Task: Exact reproduction required: the lines below from the line with "Click UK size 4 cell" to the line with "Screen dimensions: 613x327", both ends included, and no others.
-- Raw data follows --
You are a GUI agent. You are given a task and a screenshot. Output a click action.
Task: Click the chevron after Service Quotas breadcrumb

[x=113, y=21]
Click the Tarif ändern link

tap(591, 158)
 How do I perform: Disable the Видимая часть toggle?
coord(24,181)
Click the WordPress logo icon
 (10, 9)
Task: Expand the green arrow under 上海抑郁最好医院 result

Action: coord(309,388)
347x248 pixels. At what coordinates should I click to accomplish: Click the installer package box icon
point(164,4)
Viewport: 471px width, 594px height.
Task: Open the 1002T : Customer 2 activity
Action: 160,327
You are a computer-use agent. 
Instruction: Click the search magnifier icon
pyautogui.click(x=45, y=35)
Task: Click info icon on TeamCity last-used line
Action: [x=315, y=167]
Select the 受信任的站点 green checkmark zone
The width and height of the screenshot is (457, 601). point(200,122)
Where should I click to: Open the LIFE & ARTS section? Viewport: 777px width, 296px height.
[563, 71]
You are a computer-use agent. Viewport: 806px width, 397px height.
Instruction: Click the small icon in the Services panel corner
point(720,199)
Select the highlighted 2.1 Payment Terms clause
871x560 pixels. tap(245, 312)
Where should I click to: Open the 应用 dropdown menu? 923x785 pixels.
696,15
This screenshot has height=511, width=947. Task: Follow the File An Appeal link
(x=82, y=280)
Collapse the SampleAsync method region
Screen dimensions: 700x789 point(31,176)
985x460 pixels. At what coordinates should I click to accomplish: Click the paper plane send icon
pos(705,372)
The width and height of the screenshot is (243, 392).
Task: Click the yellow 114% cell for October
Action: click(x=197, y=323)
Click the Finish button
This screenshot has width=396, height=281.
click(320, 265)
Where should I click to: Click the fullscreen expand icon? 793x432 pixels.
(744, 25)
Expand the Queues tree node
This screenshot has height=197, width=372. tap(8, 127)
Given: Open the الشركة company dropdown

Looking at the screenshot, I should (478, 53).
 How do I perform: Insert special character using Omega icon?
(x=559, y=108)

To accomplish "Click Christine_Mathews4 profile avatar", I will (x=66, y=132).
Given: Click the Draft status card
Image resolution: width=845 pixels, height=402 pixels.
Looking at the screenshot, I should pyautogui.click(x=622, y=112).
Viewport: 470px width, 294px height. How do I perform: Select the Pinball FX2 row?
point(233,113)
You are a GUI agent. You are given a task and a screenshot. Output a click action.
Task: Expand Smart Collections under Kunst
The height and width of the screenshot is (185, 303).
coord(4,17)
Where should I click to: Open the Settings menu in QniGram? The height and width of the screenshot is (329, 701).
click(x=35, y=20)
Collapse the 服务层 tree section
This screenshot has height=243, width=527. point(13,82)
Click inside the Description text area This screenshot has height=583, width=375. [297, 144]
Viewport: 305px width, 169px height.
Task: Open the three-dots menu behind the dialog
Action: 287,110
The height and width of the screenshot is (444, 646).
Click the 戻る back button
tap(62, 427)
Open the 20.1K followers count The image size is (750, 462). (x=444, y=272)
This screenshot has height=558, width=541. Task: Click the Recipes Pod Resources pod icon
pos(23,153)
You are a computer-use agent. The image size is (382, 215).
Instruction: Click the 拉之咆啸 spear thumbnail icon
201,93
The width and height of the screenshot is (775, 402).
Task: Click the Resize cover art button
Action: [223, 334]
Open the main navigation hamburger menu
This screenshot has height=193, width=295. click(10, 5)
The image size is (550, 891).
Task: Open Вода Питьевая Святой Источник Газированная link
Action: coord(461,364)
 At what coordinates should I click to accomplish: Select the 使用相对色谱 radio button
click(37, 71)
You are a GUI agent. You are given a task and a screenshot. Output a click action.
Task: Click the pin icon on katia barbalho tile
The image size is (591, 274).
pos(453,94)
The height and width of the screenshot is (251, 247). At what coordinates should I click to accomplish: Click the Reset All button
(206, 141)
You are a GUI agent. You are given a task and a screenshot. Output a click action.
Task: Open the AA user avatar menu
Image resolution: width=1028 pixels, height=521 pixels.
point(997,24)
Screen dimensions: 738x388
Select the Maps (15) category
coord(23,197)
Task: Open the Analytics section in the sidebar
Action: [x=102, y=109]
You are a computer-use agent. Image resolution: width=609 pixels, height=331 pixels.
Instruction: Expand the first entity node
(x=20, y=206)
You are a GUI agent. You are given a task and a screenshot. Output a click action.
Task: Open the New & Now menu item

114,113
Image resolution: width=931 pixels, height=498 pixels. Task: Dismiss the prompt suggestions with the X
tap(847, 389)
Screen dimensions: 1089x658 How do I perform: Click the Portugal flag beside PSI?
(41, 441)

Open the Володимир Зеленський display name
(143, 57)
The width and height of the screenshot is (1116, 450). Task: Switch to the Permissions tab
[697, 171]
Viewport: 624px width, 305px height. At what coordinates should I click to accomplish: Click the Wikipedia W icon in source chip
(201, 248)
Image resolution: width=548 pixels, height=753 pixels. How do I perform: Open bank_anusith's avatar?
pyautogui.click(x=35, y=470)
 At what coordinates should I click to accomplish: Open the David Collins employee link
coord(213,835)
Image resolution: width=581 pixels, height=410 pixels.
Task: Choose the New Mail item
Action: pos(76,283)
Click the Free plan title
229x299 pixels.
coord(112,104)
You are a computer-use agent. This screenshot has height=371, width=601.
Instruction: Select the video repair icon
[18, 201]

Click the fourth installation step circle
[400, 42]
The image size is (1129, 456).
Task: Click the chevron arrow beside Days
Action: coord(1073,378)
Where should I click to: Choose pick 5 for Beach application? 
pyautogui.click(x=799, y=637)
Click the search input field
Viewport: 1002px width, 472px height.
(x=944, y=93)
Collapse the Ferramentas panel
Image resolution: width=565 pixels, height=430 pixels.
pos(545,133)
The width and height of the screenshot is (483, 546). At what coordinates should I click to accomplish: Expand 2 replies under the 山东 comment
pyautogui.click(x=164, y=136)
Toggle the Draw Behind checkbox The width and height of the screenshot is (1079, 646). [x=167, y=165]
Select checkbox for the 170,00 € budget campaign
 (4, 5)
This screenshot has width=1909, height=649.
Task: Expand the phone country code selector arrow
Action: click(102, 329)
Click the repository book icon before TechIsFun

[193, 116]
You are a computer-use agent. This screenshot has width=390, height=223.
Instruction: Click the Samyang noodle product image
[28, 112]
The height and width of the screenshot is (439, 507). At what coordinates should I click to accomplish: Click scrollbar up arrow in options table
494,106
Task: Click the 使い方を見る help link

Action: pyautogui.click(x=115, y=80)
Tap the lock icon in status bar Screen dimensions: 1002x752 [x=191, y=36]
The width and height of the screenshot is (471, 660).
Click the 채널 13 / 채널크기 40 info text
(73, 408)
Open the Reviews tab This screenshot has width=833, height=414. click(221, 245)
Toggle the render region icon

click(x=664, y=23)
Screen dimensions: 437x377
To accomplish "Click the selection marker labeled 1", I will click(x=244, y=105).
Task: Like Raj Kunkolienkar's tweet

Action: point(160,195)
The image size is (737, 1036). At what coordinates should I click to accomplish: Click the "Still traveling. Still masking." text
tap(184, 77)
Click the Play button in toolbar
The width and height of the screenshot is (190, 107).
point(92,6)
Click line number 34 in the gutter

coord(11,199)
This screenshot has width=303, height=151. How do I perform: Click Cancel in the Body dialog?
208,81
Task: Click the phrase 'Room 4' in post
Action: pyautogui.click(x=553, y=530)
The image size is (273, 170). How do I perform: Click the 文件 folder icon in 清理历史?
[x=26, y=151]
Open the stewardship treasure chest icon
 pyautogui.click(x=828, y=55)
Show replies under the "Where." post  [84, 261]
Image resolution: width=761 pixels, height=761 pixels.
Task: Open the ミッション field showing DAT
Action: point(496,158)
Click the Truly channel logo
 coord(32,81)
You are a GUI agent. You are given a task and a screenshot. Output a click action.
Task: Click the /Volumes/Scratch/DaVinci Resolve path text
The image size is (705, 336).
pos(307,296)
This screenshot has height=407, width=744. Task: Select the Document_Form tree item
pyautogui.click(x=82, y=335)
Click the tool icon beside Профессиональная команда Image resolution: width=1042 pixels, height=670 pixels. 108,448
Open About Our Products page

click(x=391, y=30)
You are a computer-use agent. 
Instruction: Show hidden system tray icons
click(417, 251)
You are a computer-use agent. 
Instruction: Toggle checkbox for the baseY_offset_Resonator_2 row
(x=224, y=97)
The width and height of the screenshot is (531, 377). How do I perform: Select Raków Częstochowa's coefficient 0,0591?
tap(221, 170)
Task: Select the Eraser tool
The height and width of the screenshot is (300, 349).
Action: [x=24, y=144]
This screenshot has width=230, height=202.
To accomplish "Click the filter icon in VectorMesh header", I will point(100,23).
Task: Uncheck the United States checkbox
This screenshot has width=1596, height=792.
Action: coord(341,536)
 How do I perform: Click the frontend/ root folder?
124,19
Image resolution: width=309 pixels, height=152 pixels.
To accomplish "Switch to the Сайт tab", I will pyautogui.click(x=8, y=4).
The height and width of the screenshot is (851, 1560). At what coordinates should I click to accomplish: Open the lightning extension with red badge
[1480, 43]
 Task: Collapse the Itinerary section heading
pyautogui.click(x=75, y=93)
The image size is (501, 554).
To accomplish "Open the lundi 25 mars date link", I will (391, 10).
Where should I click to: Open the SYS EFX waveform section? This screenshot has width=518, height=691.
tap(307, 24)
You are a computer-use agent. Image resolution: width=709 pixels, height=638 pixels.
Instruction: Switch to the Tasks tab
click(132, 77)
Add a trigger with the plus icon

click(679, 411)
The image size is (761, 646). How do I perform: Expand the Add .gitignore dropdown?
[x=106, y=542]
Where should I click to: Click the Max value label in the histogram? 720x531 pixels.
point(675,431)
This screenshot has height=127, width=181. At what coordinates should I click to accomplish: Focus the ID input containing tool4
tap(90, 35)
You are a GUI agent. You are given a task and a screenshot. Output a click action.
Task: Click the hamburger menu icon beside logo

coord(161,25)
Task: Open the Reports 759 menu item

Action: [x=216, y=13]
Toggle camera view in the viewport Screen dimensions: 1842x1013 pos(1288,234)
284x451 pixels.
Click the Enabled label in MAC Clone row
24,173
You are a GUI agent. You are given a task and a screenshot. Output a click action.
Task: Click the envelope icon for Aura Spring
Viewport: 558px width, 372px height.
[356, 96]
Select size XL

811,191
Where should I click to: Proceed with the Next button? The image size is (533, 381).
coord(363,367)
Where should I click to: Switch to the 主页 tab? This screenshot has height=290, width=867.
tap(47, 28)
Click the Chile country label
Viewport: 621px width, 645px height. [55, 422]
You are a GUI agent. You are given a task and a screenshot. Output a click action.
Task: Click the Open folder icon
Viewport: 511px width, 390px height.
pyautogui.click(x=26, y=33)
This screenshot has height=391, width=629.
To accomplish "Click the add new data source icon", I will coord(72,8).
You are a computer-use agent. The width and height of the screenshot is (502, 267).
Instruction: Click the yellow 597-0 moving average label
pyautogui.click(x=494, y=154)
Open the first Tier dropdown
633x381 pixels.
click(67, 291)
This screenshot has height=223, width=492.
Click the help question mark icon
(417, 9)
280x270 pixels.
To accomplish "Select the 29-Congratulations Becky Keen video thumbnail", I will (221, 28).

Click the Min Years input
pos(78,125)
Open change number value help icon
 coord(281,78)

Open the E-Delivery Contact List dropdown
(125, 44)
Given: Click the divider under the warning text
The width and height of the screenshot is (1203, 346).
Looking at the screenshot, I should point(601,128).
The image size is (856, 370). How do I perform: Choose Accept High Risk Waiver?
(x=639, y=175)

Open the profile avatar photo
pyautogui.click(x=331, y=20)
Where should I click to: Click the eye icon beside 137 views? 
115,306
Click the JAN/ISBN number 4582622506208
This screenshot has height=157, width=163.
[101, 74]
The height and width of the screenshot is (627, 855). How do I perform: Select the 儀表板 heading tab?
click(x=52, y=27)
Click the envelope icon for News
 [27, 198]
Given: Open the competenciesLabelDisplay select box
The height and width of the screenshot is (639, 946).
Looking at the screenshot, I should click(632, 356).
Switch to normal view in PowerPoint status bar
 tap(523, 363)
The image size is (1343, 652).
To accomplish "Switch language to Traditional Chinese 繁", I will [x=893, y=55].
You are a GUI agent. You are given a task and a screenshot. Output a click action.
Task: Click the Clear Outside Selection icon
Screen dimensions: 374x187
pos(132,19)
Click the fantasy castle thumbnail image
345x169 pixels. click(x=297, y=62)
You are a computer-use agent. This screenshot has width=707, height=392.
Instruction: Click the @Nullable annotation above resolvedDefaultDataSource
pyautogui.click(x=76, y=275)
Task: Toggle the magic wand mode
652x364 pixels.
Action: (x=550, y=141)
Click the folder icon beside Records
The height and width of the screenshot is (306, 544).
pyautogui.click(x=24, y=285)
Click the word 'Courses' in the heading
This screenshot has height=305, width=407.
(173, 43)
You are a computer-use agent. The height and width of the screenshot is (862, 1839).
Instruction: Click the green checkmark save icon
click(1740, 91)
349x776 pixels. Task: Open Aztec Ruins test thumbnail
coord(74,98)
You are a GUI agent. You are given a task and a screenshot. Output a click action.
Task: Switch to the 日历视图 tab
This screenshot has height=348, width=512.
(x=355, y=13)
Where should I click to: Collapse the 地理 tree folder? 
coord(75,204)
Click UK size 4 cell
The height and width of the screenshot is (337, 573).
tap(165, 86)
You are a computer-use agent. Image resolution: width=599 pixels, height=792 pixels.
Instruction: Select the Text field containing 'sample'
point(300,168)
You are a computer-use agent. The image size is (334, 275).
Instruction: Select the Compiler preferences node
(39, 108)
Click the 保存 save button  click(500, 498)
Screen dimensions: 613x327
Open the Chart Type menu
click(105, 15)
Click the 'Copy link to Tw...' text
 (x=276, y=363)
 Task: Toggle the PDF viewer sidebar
-- Raw data concluded --
Task solution:
Click UK size 4 cell
The height and width of the screenshot is (337, 573).
tap(165, 86)
You are a computer-use agent. Image resolution: width=599 pixels, height=792 pixels.
Instruction: Select the Text field containing 'sample'
point(300,168)
You are a computer-use agent. The image size is (334, 275).
Instruction: Select the Compiler preferences node
(39, 108)
Click the 保存 save button  click(500, 498)
Screen dimensions: 613x327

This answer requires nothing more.